Findings
Physical Health
Participants continued to positively appraise their own overall health.
There was a noted increase in chronic health conditions between Wave 1 and Wave 3.
Doctor’s diagnosis of osteoporosis at 21% increased three fold since Wave 1; however remained lower than that objectively measured at 42% in Wave 2 of IDS-TILDA.
There was a large increase in reported diagnosis of constipation from 17.3% in Wave 1 to 43.5% in Wave 3, with women presenting with higher prevalence (48.8%) compared to men (36.8%).
Objectively measured overweight and obesity increased from 66% in Wave 2 to 79.7% in Wave 3 and is now similar to rates reported by TILDA for the general population.

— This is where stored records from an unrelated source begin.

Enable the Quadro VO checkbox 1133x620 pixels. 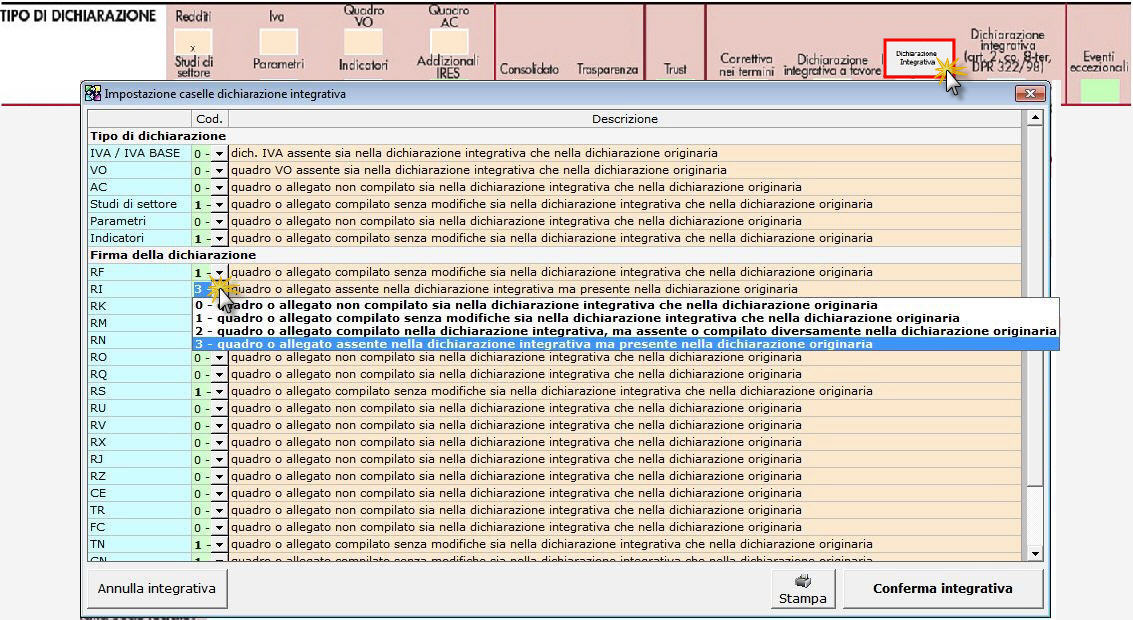point(363,42)
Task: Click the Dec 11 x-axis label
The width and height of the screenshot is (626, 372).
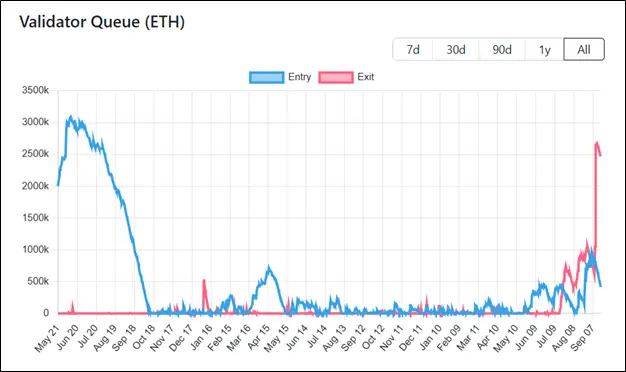Action: pos(410,338)
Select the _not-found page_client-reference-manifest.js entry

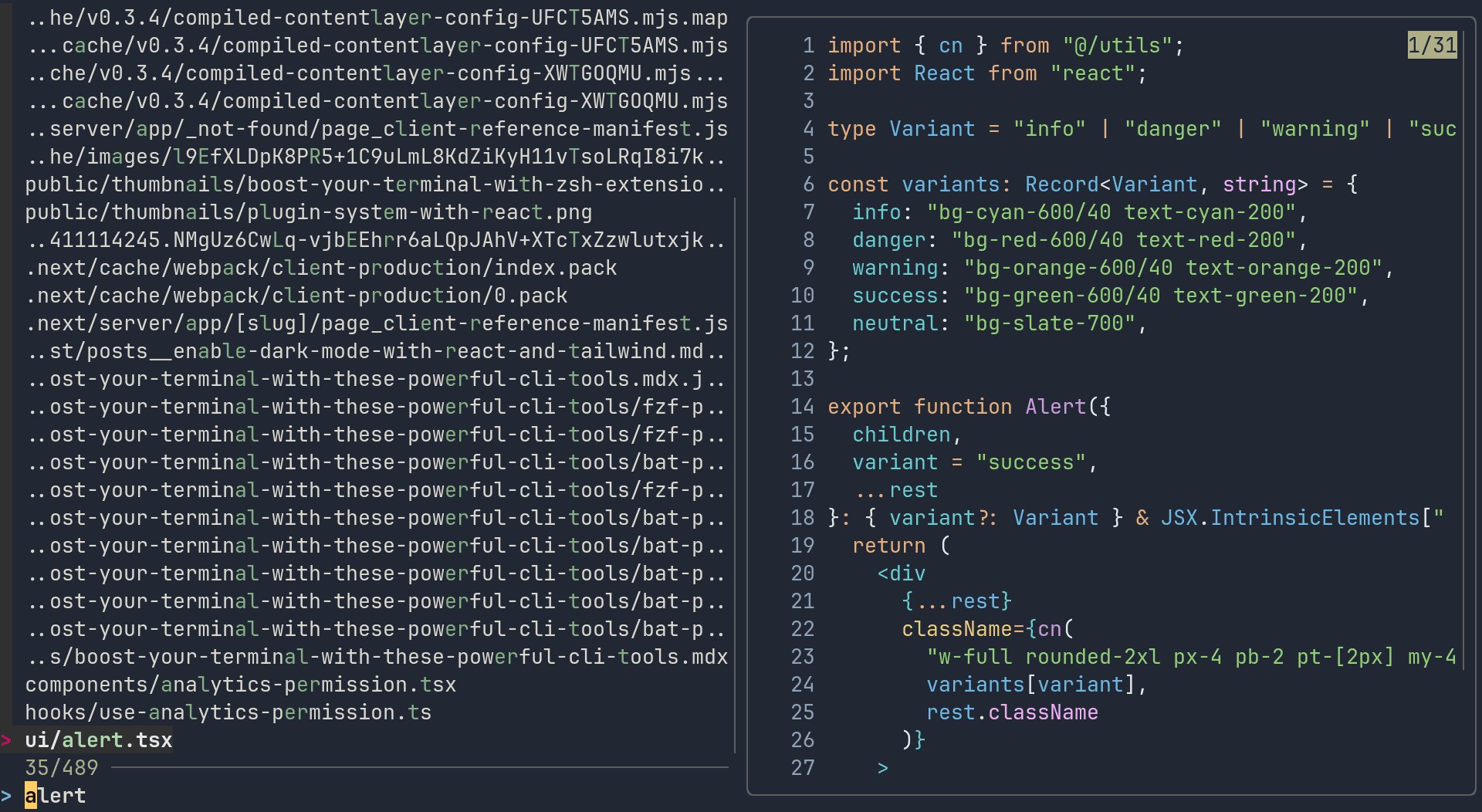tap(376, 129)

Despite these increases, 63.7% considered themselves just the right weight.
Using waist circumference as an indicator of risk for metabolic conditions, 74.9% of participants in IDS-TILDA were at increased risk compared to 54% in the general ageing population.
Cholesterol levels remained lower than TILDA findings for the general ageing population at 36.5% versus 41%. However, the results IDS-TILDA report are from participants’ files and not objectively measured as in TILDA.
Despite this, prevalence of hypertension continued to be relatively stable with prevalence at Wave 3 of 18.7% compared to 16% in Wave 1 and also continued to be lower than the 40% level reported by TILDA.
Falls remained high at 27%, with 28.5% reporting ≥2 fall and 12.5% reporting injurious falls.
Polypharmacy remained high in Wave 3 at 39.5% and excessive polypharmacy at 32.7% with 47.4% of those taking 3-4 medications at Wave 2 having progressed to taking 5-9 medications (polypharmacy) at Wave 3.
In Wave 3, 28.3% (n=171/603) of participants reported that they had no teeth at all. This represented an increase of 3% since Wave 1. More concerning was that 67.8% of IDS-TILDA Wave 3 participants with tooth loss did not receive prosthetic dentures compared with 5.3% of participants without teeth found in TILDA’s Wave 3.
Prevalence of eye disease rose to 19.5%, with cataracts the most prevalent eye disease at 15.9%, with a higher prevalence in people with Down syndrome including at younger ages.
Overall, there was an incidence of 4.7% of dementia (n=27) between Waves 2 and 3 in IDSTILDA.
In Wave 3, 35.5% of people with Down syndrome had a doctor’s diagnosis of dementia, which rose from 15.6% in Wave 1, and there was further incidence of 22.5% between Waves 2 and 3.
Dementia screening within the last two years rose from 14.5% in Wave 1 to 30.5% in Wave 3 overall and from 13.9% in Wave 1 to 61.4% in people with Down syndrome.